With each new advisory issued by the National Hurricane Center about the course and intensity of Hurricane IRMA, we all become exponentially more awe striken at the powerful display of Mother Nature, and wonder how much more intense can this storm grow?
The latest data I have seen shows that as of 1515 EST IRMA was packing sustained winds of 294 kph (184 mph) with even higher gusts, and its then current central pressure had already dropped to 926 mb. This is by far the stronger hurricane active in the open Atlantic since records have been kept. New record may still be set in coming days as the hurricane encounters even warmer surface waters.We can only wait and see what happens.

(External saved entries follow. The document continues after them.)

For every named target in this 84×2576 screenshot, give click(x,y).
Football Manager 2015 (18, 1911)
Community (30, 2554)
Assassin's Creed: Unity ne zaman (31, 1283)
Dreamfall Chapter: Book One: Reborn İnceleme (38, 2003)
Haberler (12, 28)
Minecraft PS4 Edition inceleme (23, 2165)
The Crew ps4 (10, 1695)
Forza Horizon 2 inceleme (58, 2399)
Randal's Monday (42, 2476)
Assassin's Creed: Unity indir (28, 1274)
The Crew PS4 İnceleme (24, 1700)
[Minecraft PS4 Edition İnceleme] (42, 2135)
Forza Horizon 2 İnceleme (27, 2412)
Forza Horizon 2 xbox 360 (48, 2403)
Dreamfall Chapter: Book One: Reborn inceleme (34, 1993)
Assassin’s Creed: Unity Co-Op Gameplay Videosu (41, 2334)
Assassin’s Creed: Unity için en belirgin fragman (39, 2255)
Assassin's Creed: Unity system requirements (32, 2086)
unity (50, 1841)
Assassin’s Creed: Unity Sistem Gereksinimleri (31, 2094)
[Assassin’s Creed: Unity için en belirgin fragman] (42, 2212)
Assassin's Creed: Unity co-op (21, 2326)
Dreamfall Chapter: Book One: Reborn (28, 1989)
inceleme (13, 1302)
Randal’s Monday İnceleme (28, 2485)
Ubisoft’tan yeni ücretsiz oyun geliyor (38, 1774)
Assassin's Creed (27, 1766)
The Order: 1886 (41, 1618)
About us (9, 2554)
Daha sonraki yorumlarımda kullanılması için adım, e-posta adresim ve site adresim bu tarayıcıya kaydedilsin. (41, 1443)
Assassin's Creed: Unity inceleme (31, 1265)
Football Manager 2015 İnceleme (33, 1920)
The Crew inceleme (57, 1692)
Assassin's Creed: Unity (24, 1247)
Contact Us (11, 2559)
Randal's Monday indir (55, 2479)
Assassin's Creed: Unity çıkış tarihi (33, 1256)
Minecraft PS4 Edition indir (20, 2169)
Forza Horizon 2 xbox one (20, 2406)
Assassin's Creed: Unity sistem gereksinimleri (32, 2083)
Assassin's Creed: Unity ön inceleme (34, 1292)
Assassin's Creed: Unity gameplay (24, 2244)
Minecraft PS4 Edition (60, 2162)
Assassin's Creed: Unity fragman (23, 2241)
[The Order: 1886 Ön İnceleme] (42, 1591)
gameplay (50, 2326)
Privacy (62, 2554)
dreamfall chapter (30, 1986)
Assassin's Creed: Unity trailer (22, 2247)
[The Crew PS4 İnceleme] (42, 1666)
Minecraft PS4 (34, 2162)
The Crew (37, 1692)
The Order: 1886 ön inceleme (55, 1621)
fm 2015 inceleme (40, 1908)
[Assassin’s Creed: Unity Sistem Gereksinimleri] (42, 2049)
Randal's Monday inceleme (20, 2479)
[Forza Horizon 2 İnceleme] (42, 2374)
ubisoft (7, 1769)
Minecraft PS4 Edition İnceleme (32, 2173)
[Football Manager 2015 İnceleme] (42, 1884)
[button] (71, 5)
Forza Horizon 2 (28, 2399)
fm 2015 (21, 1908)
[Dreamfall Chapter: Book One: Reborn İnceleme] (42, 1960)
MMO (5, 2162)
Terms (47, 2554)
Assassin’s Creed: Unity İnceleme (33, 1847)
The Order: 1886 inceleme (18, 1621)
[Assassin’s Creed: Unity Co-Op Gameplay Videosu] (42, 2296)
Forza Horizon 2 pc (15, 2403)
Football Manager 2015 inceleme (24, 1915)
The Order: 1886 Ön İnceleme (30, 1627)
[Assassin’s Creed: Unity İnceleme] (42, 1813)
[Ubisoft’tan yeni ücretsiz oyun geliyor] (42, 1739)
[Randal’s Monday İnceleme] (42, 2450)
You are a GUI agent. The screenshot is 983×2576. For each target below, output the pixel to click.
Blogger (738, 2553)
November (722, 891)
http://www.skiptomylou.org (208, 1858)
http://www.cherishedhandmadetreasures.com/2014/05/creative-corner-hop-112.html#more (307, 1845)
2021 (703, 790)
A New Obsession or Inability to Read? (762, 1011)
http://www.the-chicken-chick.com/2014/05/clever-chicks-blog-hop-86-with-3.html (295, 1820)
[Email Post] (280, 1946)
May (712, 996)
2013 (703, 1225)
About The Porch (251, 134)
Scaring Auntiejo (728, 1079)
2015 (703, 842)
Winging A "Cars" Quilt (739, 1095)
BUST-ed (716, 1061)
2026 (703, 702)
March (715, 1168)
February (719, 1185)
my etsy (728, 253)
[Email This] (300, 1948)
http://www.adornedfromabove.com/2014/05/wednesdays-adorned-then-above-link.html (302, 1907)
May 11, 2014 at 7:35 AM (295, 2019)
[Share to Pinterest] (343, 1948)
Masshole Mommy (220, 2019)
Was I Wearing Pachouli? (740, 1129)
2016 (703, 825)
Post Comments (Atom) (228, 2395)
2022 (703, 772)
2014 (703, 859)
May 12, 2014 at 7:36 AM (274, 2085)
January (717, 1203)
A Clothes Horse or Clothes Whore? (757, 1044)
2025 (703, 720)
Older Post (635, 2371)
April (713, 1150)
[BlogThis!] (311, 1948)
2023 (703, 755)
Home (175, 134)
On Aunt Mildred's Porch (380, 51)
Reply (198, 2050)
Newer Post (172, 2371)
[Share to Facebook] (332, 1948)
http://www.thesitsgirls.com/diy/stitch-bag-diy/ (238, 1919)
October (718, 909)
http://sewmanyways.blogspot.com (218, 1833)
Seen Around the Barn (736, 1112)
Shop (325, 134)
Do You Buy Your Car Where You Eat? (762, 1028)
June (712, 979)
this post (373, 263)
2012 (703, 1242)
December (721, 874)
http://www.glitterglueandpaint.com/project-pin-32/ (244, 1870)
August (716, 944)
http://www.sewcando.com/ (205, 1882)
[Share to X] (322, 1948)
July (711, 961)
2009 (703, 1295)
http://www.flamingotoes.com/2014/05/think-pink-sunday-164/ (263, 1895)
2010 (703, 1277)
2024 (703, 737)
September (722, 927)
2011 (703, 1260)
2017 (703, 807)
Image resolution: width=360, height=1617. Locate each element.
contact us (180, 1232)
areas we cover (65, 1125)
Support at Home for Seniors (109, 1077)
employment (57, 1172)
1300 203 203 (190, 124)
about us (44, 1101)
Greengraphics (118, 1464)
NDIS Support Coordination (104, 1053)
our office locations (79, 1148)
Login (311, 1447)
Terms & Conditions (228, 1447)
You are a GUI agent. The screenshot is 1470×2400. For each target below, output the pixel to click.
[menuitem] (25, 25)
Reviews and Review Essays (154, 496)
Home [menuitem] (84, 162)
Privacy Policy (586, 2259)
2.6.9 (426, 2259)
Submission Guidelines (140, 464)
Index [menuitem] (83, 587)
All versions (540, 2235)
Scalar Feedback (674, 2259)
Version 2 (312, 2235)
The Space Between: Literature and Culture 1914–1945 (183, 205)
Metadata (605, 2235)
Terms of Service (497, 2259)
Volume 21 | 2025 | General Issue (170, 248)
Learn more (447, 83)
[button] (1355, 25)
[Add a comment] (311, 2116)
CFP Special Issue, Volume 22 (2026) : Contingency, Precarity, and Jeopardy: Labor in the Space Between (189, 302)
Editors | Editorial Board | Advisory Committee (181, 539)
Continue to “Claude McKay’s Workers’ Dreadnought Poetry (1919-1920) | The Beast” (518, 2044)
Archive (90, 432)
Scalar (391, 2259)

Visible light and infrared imagery focusing on water vapor in the atmosphere show an impressive image of IRMA as it approached the northern Winward Islands, and the Virgin Islands and Puerto Rico beyond. In these images we can also see the ‘chase’ tropical wave following behind IRMA , which is already displaying some cyclonic characteristics.
Awesome as this display of power is, it is even more worrying because of the vast potential for causing damage that this hurricane has as it gets closer to various land masses along its path including our Florida peninsula, which remains within the ‘cone of uncertainty’ of the predicted track of IRMA in coming days.
IRMA may be the ‘big one’ we have speculated about for the past 25 years, or it may not. Only time will tell and we will find out soon enough. Now is the time to take the potential impact from IRMA’s wind and water extremely seriously and take all precautions necessary to protect life and property. May God protect us all.
A bit more than two weeks ago one more tropical wave emerged from equatorial Africa over the waters of the eastern Atlantic, south of the Cape Verde Islands. By August 18th if was morphing into a tropical storm over the eastern Caribbean aiming for the area of Belize and the Yucatan Peninsula of Mexico, Eventually it made landfall and traversed the Yucatan to then emerge over the Bay of Campeche in the southwestern Gulf of Mexico where it reorganized, gained strength and became Hurricane HARVEY!
While we were commemorating the 25th anniversary of Cat 5 Hurricane ANDREW (1992), and remembering all the devastation and lessons learned, HARVEY continued to strengthen as it approached the Texas coastline and a vast region of very warm surface waters in the northern Gulf. We all know what happened next, Harvey intensified rapidly near the coast reaching category 4 strength as it made its second landfall. We all know the rest of the story, in fact we are all watching the story develop as Harvey is pouring a veritable deluge, one for the record books, over a vast region of Texas.
Keeping an eye of Harvey should not detract us from also looking at the rest of the Atlantic basin, which is quite agitated on this Sunday 27 August 2017. The tropical wave that was in the eastern Gulf near Florida, has caused abundant rain over central and southern Florida while traversing the state and emerging over the Atlantic where it is now off the coast of Georgia and South Carolina, getting organized and looking poised for possible cyclonic development.
Beyond this potential new threat of cyclonic impact to our coastline, we see yet another tropical wave over the eastern Gulf, and a few more from the neighborhood of Puerto Rico to the eastern Atlantic near the Cape Verde Islands. In fact that still far away tropical wave off the African coast is already showing some cyclonic tendencies that warrant close monitoring in coming days.
So, the entire Atlantic basin appears agitated and populated by ‘seeds’ for potential cyclogenesis in coming days, just as we approach what historically has been the peak of the annual Atlantic hurricane season. Food for thought. All interest in the Caribbean, Gulf, Florida and the Atlantic seaboard of the U.S. must remain alert. Be prepared. MITIGATE!